Pendant sa campagne pour l’élection présidentielle américaine de 2024, Donald Trump a déclaré à plusieurs reprises qu’il allait déclassifier et rendre publics les dossiers liés à Jeffrey Epstein, le financier déchu mort en prison en 2019 alors qu’il attendait son procès pour trafic sexuel.
Les soi-disant dossiers Epstein contiendraient, pense-t-on, des contacts, des communications, et – peut-être plus crucial encore – les registres de vol.

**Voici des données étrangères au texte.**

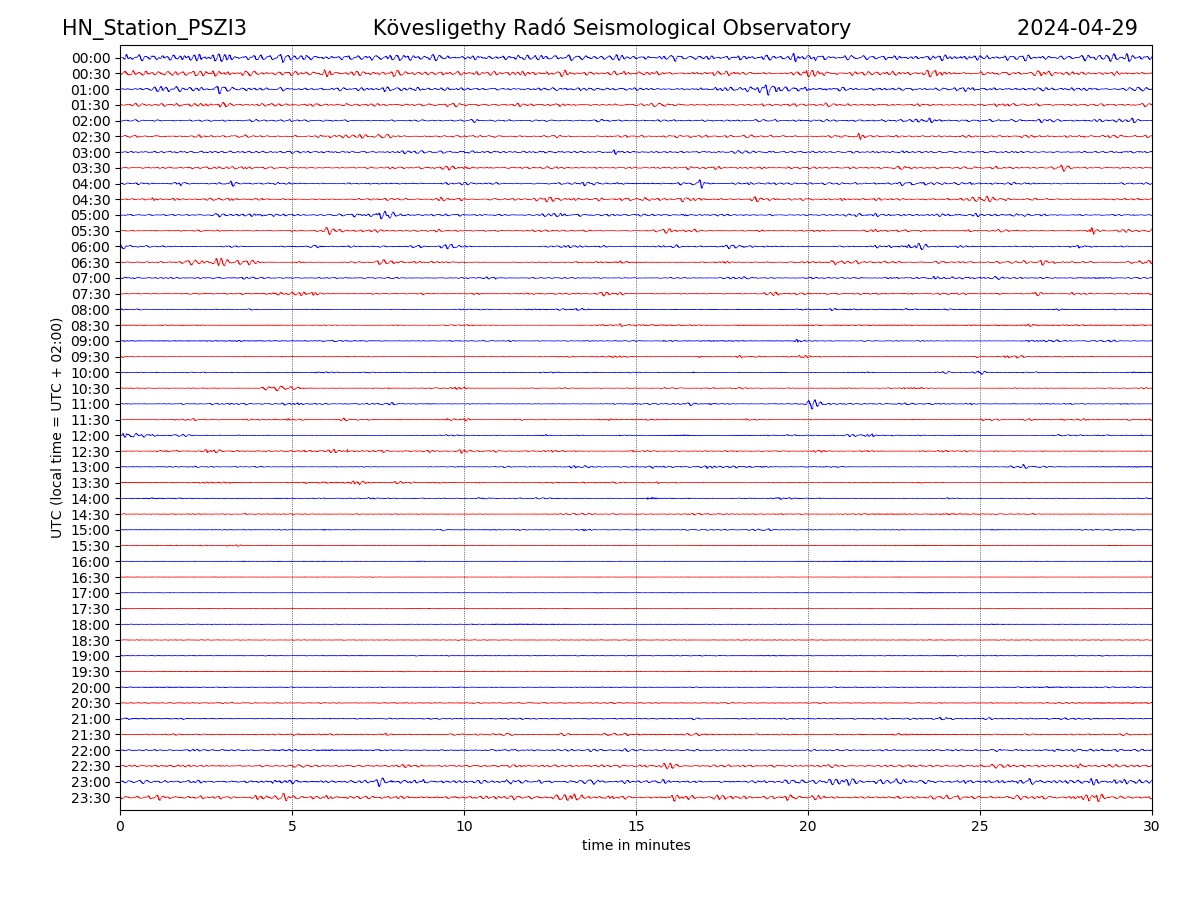Click the x-axis tick label 30
The image size is (1200, 900).
click(1152, 827)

L’avion privé d’Epstein étaient en effet le moyen de transport utilisé pour se rendre sur ce qui a ensuite été surnommé « l’île pédophile », où lui-même et ses associés auraient fait venir et abusé des mineurs.
Les partisans de Trump les plus enclins aux théories du complot – dont beaucoup pensent qu’Epstein a été assassiné par de puissantes figures pour dissimuler leur implication dans ses crimes sexuels – espèrent que ces dossiers révéleront l’identité de l’élite présumée impliquée dans l’exploitation sexuelle d’enfants.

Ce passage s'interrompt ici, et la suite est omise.